还是那个表情,亦如点了点头“边走边说吧……”
两人这就牵起了马,并没有疾行的打算,反倒沿着树林漫步起来两人漫步已不知走了多久,虽说边走边说,却一时无语。
与莒想了想突然觉得这种事情总归自己先开口的好,穿过树林来到溪边,放马儿随便吃草,与莒淡淡开口:“我和缘子……”
“别说了……我不想知道那么多。”
亦如神情紧张地打断“亦如,我承认我对你有心意,但你想要的怕是我给不了。”
“你怎么知道我想要什么,我可不是缘子。”
亦如苦笑,她随手摘下一朵野花,坐在了溪边的草地上,细想着自己也就似这溪边的野花,而缘子……与莒听了亦如的话不由惊诧,他深知缘子虽不是天之骄女,但一直被众人捧在手心上,自小她想要的有无数人争着送过去,两人青梅竹马是有目共睹,自己也从无他意。
若是原来,定是没有他虑的,可是他碰到了亦如,她不如他最熟悉的两个女子,她那么温柔、那么善良,在他面前那么胆怯又那么逞强,那么卑微却又那么高尚。
他,唐唐世子,三妻四妾多么正常,只是他想要的和想要他的是缘子,那就有那么多的不可。
他想了想还是问出口:“那你想要的是什么?”
亦如听他沉默许久才开口,也犹豫了一下,原是自己纠结不定其实与莒不也反复无常,自己早已受不了忽冷忽热,还不如就说出口:“我本是道家女子,答应了师祖留在无尘观,但我因一个人动了凡心,只要他留,我便忍受背叛师门之骂名,天涯海角、生死相随!”
看着亦如一女子尚有如此勇气,与莒不禁汗颜,有些哽咽,艰难的问:“值得吗?”
亦如坚定着眼神:“亦如本是孤女一个,不在乎什么名分,但求真心,亦求不悔!”
这算是亦如的正式告白吧,宋朝女子一个个深居简出、恪守妇德,这种事情怎么也算是名节上的一个污点了,纵使静纯狂放骄纵、缘子飒爽多情,也不见得如亦如这般有勇气,她当属奇女子,与莒自是不愿错过的。

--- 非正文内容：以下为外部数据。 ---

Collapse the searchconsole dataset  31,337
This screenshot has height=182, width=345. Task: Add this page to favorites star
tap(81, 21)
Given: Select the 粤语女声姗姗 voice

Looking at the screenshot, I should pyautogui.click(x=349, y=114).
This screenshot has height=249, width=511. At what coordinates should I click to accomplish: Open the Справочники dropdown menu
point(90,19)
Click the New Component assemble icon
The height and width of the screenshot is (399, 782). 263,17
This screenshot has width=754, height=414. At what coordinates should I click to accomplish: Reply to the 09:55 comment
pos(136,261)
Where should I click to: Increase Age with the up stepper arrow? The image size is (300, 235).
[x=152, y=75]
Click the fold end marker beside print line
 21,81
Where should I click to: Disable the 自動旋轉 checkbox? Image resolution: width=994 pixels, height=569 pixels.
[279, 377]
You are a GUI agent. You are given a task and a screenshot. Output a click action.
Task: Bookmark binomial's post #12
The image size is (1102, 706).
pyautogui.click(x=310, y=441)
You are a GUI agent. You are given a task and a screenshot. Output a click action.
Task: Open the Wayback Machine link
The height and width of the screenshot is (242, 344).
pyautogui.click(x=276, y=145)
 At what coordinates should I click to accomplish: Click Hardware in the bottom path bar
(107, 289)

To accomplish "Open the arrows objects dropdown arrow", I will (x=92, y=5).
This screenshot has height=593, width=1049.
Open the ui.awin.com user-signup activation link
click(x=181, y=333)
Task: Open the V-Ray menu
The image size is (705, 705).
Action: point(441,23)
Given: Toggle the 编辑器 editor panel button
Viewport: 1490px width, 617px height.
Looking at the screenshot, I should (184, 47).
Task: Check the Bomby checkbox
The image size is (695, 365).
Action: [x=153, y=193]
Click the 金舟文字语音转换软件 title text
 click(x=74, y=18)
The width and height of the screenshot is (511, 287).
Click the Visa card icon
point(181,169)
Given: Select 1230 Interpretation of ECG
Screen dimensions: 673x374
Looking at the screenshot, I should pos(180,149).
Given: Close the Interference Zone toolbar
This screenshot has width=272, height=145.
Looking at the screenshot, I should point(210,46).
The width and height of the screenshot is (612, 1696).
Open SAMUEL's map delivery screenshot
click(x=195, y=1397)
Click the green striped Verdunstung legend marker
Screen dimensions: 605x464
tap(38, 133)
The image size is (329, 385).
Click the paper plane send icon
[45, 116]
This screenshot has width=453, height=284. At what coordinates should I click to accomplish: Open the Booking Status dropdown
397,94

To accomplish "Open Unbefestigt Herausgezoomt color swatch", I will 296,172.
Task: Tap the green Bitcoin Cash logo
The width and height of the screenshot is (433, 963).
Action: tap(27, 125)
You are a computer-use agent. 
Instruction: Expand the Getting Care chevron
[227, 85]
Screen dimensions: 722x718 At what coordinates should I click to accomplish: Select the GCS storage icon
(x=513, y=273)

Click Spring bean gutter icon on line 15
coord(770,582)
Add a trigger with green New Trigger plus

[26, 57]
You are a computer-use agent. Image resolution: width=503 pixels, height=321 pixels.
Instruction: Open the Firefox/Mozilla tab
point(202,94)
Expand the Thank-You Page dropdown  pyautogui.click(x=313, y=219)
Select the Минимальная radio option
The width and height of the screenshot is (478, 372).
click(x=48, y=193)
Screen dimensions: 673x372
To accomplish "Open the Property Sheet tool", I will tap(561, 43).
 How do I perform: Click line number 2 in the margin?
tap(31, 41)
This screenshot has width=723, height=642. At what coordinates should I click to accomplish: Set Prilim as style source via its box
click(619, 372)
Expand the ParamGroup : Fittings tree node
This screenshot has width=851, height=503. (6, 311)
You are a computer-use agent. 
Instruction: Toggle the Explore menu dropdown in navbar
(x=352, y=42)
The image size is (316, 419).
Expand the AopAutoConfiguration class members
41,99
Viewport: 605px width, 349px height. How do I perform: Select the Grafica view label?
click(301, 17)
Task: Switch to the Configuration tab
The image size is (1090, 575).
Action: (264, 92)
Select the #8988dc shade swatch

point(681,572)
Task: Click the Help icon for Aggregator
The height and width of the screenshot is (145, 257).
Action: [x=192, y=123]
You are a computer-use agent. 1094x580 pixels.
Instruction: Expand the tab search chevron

可是许多事情哪有儿女情长那么简单,他肩负了太多,那些是亦如无法触及的。
他拿过亦如手里的花,戴到了她耳边:“你让我好好想想,好吗?”
话语似是恳求,目光柔情似水,可在亦如所闻所见所感,都是夏之烈日、冬之寒冰,让人心燥,也让人心寒。
她笑了,摘掉那朵花放到与莒手里:“等你想好了再为我戴吧。”
说罢起身策马飞奔而去,她自然深谙女子该有的言行;礼节,师叔祖不是没教过的,纵是和静纯、缘子待惯了,今日之话若不是经过深思、配着勇气,也断不敢随意说出口,但她终归只是这是世道上的孤花。
她没有静纯的家世背景,没有缘子的万千宠爱,她没有那些资本让她挥霍放纵,她敢直白表述只靠自己的深情一片,怕是在他们眼里不值一提吧。
她也有尊严,不想一直这样拖沓下去,她只等与莒的话。
只剩不多时日了,一月之期一到,自己便要回山了,那以后……就死生不复相见吧,想到这里,马儿似是也在落泪,只不过是背上女子的两行情丝罢了。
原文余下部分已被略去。